How do birds flock and fish school? How do individuals in a social network reach agreement, even though they are often only influenced by other like-minded individuals? How do fireflies flash synchronously? How can one engineer a swarm of robots to behave like bird flocks?
These are some of the questions that have occupied the minds of many researchers across a diverse set of disciplines over the past two decades, from computer graphics to statistical physics to evolutionary biology, and from control theory to robotics, mathematics, and computer science. Most of the early research, which happened in computer graphics and statistical physics, was on modeling and simulation of collective behavior. Over the past decade the focus has shifted to rigorous theory, leading to what one might call a theory of collective phenomena in multiagent systems. This theory blends dynamical systems, graph theory, Markov chains, and algorithms.
The collective phenomena are often modeled as many-degrees-of-freedom (discrete-time or continuous time) dynamical systems with an additional twist that the interconnection structure between individual dynamical systems change, since the motion of each node in a flock (or opinion of an individual) is affected primarily by those in the node’s local neighborhood. The twist here is that the local neighborhood is not fixed: neighbors are defined based on the actual state of the system: For example, in case of opinion dynamics, sociological models indicate that individuals are often influenced by those whose opinions are close to them. In other words, as opinions evolve, neighborhood structures change as the function of the evolving opinion, resulting in a catch 22. Similarly, as birds aggregate their directions with their neighbors, the set of their neighbors change.

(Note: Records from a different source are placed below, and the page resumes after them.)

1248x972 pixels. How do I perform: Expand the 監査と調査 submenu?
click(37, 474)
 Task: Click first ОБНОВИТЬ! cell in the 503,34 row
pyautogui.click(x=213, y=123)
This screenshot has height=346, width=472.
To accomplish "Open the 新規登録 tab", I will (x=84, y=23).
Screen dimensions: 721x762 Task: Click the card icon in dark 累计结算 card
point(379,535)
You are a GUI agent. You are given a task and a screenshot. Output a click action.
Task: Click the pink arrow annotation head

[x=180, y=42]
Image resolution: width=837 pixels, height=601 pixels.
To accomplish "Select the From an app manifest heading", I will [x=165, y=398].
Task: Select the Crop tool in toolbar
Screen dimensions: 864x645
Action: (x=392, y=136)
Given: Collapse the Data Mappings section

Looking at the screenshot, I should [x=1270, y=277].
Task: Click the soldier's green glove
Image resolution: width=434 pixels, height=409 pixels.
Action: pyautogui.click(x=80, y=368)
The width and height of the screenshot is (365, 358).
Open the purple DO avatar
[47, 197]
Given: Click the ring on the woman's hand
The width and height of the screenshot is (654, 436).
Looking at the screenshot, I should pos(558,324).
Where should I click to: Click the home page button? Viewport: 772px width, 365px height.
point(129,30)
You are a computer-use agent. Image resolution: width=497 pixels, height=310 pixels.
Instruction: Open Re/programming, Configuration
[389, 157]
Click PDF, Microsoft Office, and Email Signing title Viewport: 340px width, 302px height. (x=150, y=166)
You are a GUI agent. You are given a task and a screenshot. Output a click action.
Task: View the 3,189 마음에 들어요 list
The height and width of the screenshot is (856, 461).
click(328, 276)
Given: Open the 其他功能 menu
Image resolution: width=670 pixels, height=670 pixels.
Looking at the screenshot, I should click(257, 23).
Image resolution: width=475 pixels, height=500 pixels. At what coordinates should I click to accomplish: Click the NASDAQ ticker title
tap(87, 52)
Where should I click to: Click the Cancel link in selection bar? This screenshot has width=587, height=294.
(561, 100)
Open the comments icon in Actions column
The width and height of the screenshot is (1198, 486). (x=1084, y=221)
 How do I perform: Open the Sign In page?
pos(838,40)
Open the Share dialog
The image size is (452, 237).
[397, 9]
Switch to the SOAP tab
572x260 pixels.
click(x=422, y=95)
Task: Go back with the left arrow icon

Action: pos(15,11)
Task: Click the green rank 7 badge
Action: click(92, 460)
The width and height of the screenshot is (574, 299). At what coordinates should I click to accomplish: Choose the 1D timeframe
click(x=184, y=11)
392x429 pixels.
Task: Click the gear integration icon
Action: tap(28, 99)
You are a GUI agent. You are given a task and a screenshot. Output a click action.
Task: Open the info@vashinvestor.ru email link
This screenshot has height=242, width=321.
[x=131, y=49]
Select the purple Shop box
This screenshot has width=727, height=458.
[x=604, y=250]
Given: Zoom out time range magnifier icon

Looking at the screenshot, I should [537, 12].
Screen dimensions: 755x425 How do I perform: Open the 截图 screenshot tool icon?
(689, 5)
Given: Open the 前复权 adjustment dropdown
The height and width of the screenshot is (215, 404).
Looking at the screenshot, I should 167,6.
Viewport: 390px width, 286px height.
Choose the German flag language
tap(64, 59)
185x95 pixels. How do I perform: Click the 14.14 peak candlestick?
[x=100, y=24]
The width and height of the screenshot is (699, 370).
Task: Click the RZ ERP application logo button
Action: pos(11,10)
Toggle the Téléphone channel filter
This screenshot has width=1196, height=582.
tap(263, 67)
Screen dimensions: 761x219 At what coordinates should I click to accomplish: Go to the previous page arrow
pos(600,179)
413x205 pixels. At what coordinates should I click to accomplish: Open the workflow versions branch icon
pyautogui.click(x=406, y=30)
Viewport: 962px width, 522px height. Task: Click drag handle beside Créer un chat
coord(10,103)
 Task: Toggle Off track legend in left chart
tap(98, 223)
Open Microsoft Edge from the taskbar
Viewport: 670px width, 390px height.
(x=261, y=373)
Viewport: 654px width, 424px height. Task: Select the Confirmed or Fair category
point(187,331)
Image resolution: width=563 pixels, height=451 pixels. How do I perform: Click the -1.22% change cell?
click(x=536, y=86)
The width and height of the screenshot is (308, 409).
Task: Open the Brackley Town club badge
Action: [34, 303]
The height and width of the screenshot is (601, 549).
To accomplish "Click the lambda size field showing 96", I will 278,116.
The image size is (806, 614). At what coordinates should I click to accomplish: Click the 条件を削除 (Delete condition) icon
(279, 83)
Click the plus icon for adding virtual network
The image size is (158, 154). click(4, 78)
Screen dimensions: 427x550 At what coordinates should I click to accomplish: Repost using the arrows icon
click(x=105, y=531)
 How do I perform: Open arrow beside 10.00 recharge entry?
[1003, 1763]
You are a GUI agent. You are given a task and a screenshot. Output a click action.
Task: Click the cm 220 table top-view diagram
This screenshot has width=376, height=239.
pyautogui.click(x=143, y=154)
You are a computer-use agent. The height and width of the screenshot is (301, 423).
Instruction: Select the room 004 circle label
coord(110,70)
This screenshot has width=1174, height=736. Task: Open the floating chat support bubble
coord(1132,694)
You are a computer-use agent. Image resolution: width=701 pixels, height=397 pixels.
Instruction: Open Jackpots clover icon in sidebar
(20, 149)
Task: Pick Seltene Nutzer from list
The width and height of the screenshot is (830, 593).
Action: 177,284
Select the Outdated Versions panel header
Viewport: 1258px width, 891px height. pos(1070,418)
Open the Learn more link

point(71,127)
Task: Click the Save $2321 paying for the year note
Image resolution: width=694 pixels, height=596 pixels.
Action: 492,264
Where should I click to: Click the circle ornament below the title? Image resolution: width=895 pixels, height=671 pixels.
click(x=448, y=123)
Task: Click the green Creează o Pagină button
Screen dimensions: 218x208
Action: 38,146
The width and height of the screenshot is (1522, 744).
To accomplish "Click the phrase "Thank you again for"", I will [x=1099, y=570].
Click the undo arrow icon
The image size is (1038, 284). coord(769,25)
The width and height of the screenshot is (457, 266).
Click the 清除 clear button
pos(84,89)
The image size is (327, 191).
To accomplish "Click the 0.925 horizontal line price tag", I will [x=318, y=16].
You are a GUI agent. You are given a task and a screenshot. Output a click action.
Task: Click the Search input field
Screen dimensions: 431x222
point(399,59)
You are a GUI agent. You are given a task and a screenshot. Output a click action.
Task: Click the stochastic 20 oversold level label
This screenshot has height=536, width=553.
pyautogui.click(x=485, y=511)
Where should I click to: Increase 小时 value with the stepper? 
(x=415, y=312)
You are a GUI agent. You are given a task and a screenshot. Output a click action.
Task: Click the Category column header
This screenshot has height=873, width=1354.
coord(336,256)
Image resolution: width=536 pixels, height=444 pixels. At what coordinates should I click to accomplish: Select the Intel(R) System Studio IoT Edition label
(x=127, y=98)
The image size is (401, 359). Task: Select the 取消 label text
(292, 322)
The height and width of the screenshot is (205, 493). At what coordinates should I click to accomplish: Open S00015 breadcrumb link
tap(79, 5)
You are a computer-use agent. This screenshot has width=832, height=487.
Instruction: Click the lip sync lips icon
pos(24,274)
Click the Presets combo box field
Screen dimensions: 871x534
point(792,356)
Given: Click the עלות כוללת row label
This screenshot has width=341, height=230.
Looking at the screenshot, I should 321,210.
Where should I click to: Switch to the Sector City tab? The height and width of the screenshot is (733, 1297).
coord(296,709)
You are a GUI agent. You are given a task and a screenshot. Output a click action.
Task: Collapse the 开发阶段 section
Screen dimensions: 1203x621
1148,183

When the neighborhood structures stay intact throughout the evolution of the dynamics, the behavior of the model is easy to analyze. Using Perron-Frobenius theory, one can easily show that connectivity of the network induced by the local neighborhood relations is in fact enough to result in global agreement (in opinions, direction of motion in a flock, or frequency of oscillations in coupled oscillators). One can extend the analysis to the case of time varying or switching networks. If the network change is modeled exogenously, in order to get agreement all that is needed is to make sure the underlying graphs that encode the neighborhood structure stay connected over time, that is, over time the union of the edges of the resulting graphs corresponds to a connected graph for all times. The focus on the case where the neighborhood change is exogenous is not without its merits, but this is mostly done for convenience. How can we take the explicit dependence of the graph on the state of the evolving dynamical system into account? This is where the following paper by Bernard Chazelle makes a major contribution.
This paper is a unique exception in the literature, where the endogenous change is explicitly taken into account, leading to the beginnings of a general theory of influence systems: where a dynamical system sits on top of nodes of a graph and the edges of the graph change endogenously as the function of the node states. What is the behavior of this (undoubtedly complex) dynamical system? What tools do we need to analyze such systems? These are the questions the paper aims to address. As it turns out, even in the simplest of cases (where the graph is a geometric graph in one dimension and the update is piece-wise linear) this is not an easy question to answer.
First, Chazelle introduces us to the notion of the s-Energy: A parameterized family of Lyapunov functions that represent the evolution of global misalignment between flockmates. Via a tour de force roller coaster ride through dynamical systems, computational geometry, combinatorics, complexity theory, and algorithms, Chazelle creates an "algorithmic calculus" for diffusive influence systems: He shows us surprisingly, that the orbit or flow of such systems are attracted to a fixed point in the bidirectional case, and a limit cycle for almost all arbitrarily small random perturbations. But wait, there is more: the convergence time can also be bounded in both cases and the bounds are essentially optimal.
The impressive setup of the diffusive influence system developed by Chazelle creates a near universal setup for analyzing various problems involving collective behavior in networked multi-agent systems, from flocking, opinion dynamics, information aggregation, to synchronization problems. This is as close as one can get to a domain-independent analysis of such networked systems. In short, we need more tools and methods like this to study natural algorithms in an increasingly networked world. To make progress on natural algorithms, we might need to rethink the siloed view of education as partitioned into current academic departments. Chazelle’s work shows that we can no longer afford to separate algorithms, complexity, combinatorics, and graphs from systems theory and dynamical systems.